We applied the delayed Friedmann equation in the late-time Universe and chose the Hubble expansion rate H(z) and Newtonian matter perturbations as our observational probes. We obtained the predictions for the late-time background evolution and the growth data. In calculating the growth observables, we have used the standard perturbation equation and assumed that the effects of time-delayed cosmology enter through the background expansion only. We find that the conservative assumptions we have made are sufficient to reveal smoking-gun imprints of the phenomenological time delay. These imprints can be credited to the propagation of discontinuities inherent in the solutions of delay differential equations. This is the first time that the effects of these discontinuities have been demonstrated in this model.

We unexpectedly find that a significantly large time delay is not ruled out by the probes we considered, in stark contrast to prevailing expectations. This surprising result is one of the main takeaways from our paper. Our best estimate of the key time delay parameter is \(\tau = 0.0993^{+0.0799}_{-0.0664}\) Gyr using the combined Hubble expansion rate and growth datasets. This is clearly many orders of magnitude larger than Planck time. We also calculated the Bayes factor and find no conclusive evidence in favor of \(\varLambda \)CDM against time-delayed cosmology.

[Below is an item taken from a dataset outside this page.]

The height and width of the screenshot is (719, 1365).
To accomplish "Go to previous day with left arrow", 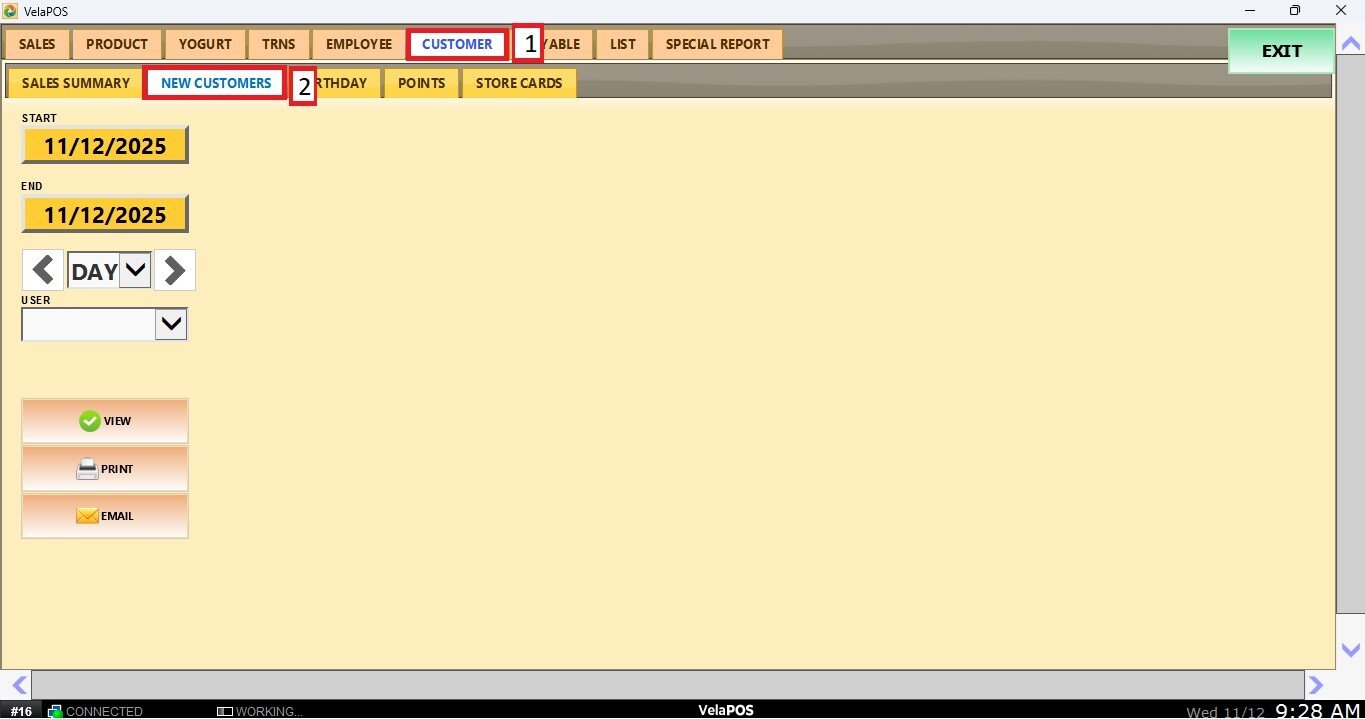I will click(x=43, y=271).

Admittedly, the large time delays forced upon us by our data analysis is theoretically quite unpalatable. But we argue that this is precisely what lends the result its significance. It is difficult to imagine that a large time delay in gravitational dynamics can be compatible with Solar System and gravitational wave observations, even though we are unable to check this ourselves because time-delayed cosmology is merely a phenomenological proposal that does not really extend to those scales and still awaits a fundamental action. The consequences of a time delay for smaller scales certainly needs further exploration, but this goes beyond the scope of our work. Here, we have taken time-delayed cosmology at face value – as a phenomenological model meant solely for cosmology – that therefore demands empirical testing. Our work may however be informative in tackling these theoretical problems.

Future large-scale structure surveys [62, 63] and high redshift distance indicators such as proposed standardizable candles (quasars [64] and gamma ray bursts [65]) and standard sirens [66, 67] can be expected to further constrain the time delay. We leave to future work the search for a fundamental action that supports a time-delayed cosmology.